It has been a while...
Since Bigelow Aerospace had any employees, everyone got laid off in March last year.
Sierra Nevada Corporation (SNC) has unveiled plans for an enormous inflatable space station tended by cargo and crew carrying versions of its Dream Chaser spaceplane. "There is no scalable space travel industry without a spaceplane," said SNC chair and owner Eren Ozmen. That's handy, because with the retirement of the Space …
From the Soviet BOR-4 that caught NASA's eye in 1983 to the HL-20 mini-shuttle and the bigger HL-42 , this vehicle concept has had a long, twisting road to space. It almost flew on the on the International Space Station as the Crew Return Vehicle but was cut because of budgetary reasons. Sierra Nevada is running with the idea as the Dream Chaser with some cargo contracts to the ISS and now, maybe, finally, it'll get some people into orbit. Maybe it's time is finally here.
Cheers to Sierra Nevada for keeping this elegant space plane concept alive.

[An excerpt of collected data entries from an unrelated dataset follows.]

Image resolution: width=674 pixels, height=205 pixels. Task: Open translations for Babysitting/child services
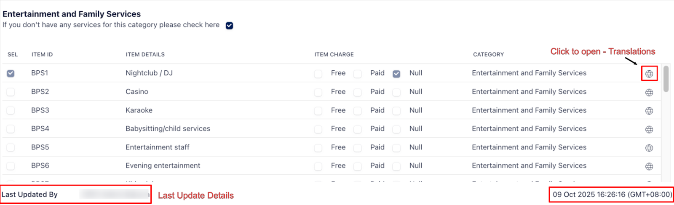pyautogui.click(x=649, y=130)
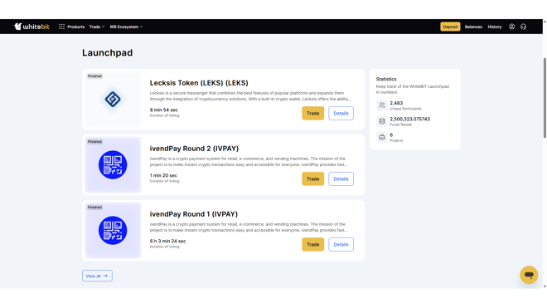
Task: Click the Funds Raised coins icon
Action: (381, 121)
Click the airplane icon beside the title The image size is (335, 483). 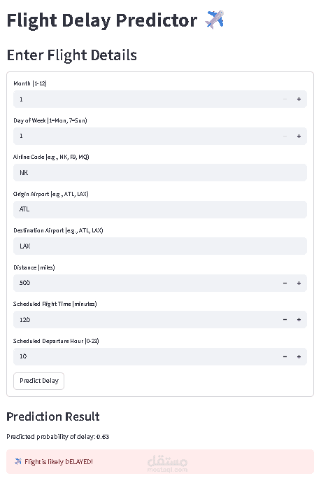[x=215, y=20]
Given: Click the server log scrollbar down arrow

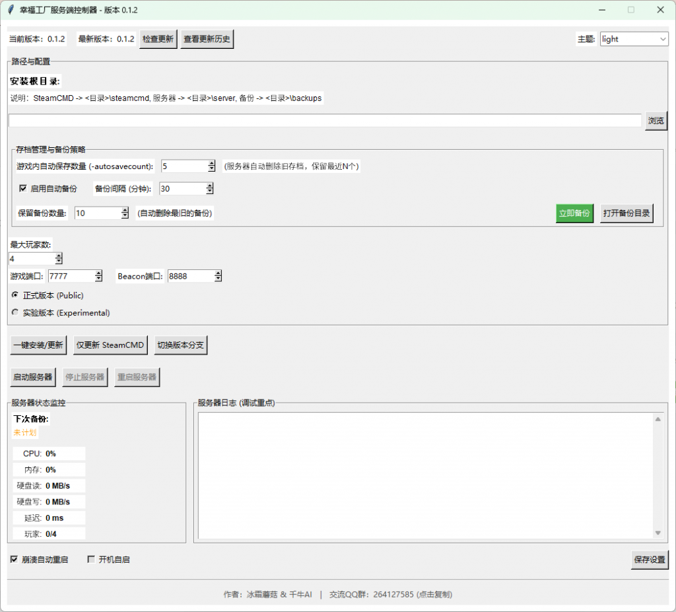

for an April Fool twist (regardless of whether this article is comedic April 1 material), how about the following:
* subcontracted to a company that makes inflatable auto-pilots [think 'Airplane' the movie]
* has face painted around external airlock (with a very surprised look)
* Commissioned by former U.S. President Bill Clinton
MANY more are possible - we ALL have imaginations. Heh.
Not quite sure what the point of an inflatable habitat is.
I would guess it's all about cost. Structural supports are heavy and cost money to launch into orbit.
Rocket fuel tanks are pressurized to make them nice and stiff, and probably to improve fuel pump performance at the same time. As an example, take a couple of empty paper towel rolls and try this experiment:
* Stack weights on a paper towel tube that's pure vertical. Most likely you'll squish it after a small amount of weight.
* Now, inflate a balloon inside the tube [make sure it fills the tube] and observe what the balloon air pressure does to the paper towel tube.
(this is why rocket fuel tanks are pressurized)
So: the air pressure in this case is providing the structural strength. you need air pressure anyway inside the people tank, so you might as well work WITH it. Win-Win
I would assume that, like a car tire, there are re-enforcement bands that keep the pressure from over-inflating the container. With a pre-stress OUTwards, you can actually withstand even MORE stress INWARDS, and depending, it might withstand a collision with a space rock (or space junk) better than a solid structure.
"Steel Belted Radial" space enclosures. Works for me.
"Not quite sure what the point of an inflatable habitat is."
A single, large unit that doesn't need a massively large rocket to get it there. It took a Saturn V to get SkyLab up.
Remember, it's not just a balloon. It's also got rigid sections for things like port holes, mounts for machinery to be attached, airlocks etc. It's all carefully folded almost like Origami in reverse so as it inflates all the relevant bits move in the right direction at the right time.
Thinking about it, with SpaceX multiple launch of 1st stages (their current record is 9 launches and landing with a single 1st stage), they could probably put multiple inflatables up which can be docked to each other as well all the gubbins that needs to go inside. I just got an image of a string of sausages. Piiiiiigs in Spaaaaace!!
The downside is that everything has to fit through an airlock.